* **Aim of the exercise**:
The output is the line containing "You are a GUI" plus every later line down to the end of the listing below, copied exactly. No pictures belong in it.
---------- Source information
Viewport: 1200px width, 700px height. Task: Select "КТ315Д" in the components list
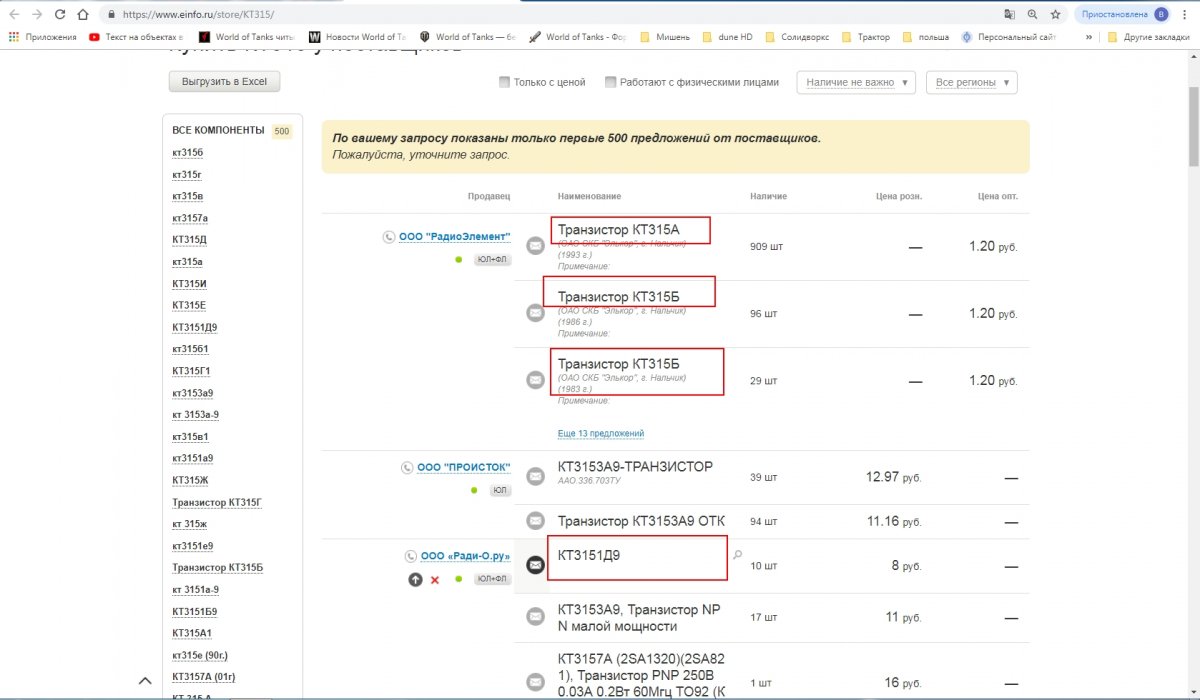coord(189,240)
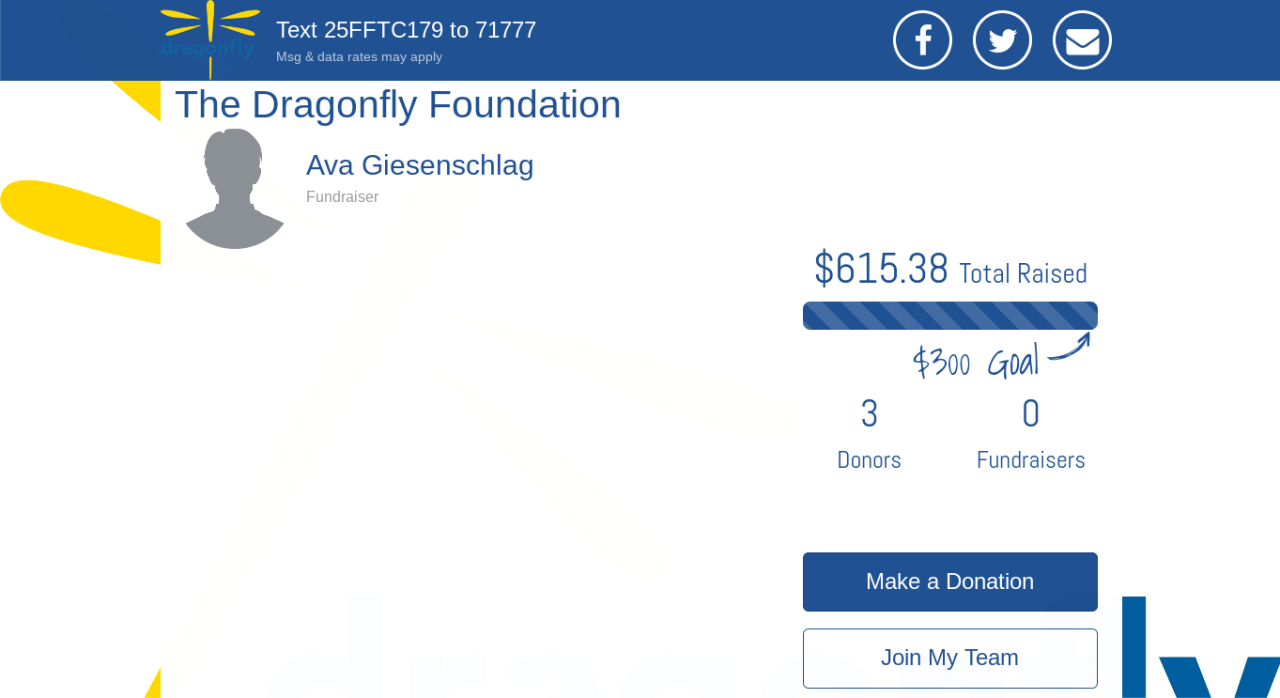Select the Ava Giesenschlag name heading
This screenshot has height=698, width=1280.
(x=419, y=165)
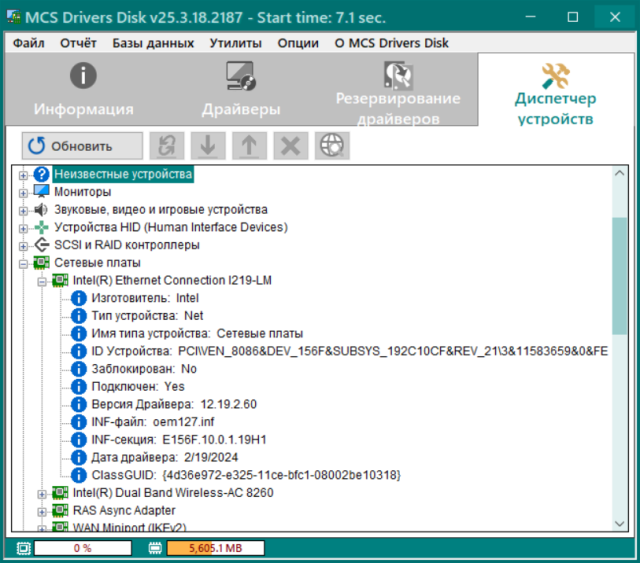Expand Звуковые, видео и игровые устройства node
This screenshot has width=640, height=563.
coord(23,210)
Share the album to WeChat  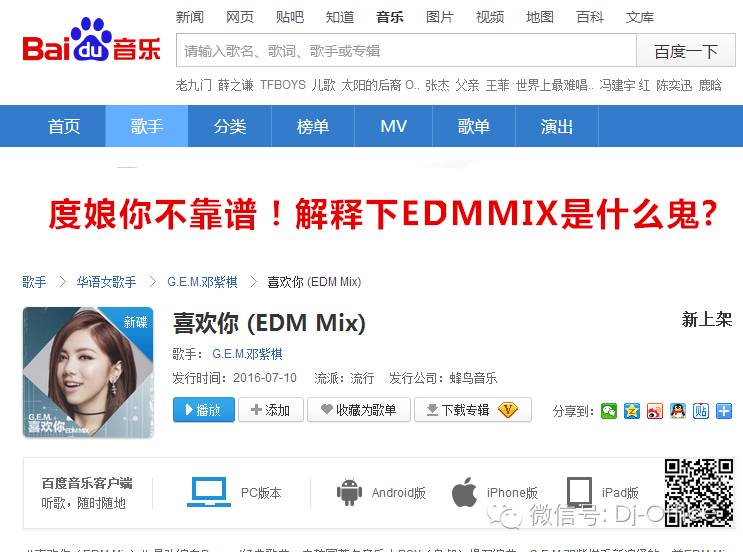pos(608,411)
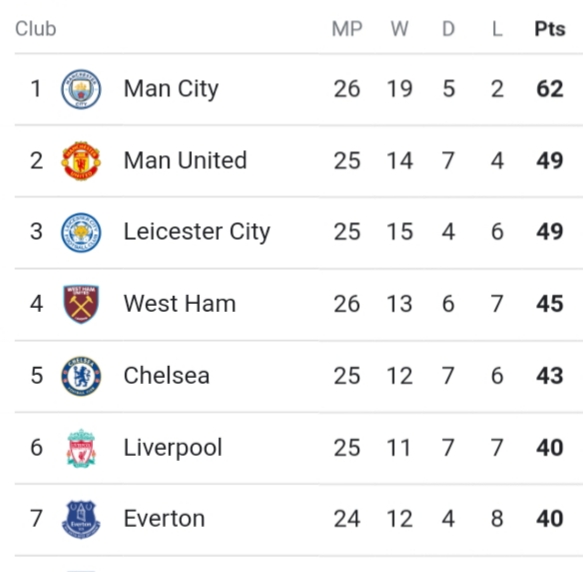Click the Everton club crest
583x572 pixels.
point(81,519)
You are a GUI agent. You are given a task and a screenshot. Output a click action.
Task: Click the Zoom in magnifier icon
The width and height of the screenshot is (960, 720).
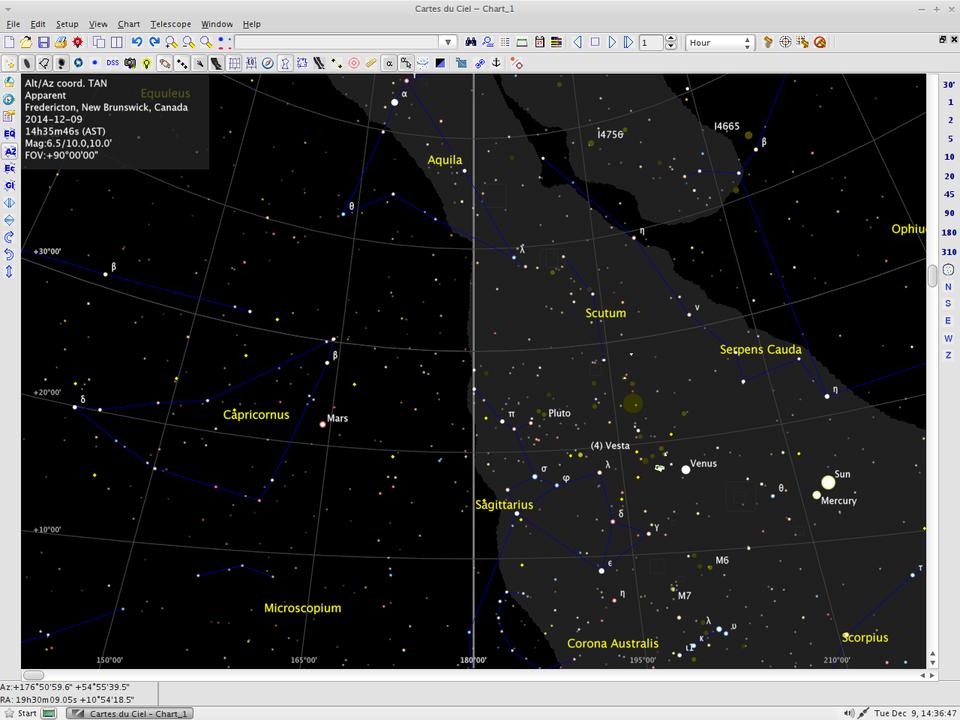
--------------------
* **Finished task**:
You are a GUI agent. You are given a task and a screenshot. Output a click action.
Task: Click the Zoom in magnifier icon
The width and height of the screenshot is (960, 720).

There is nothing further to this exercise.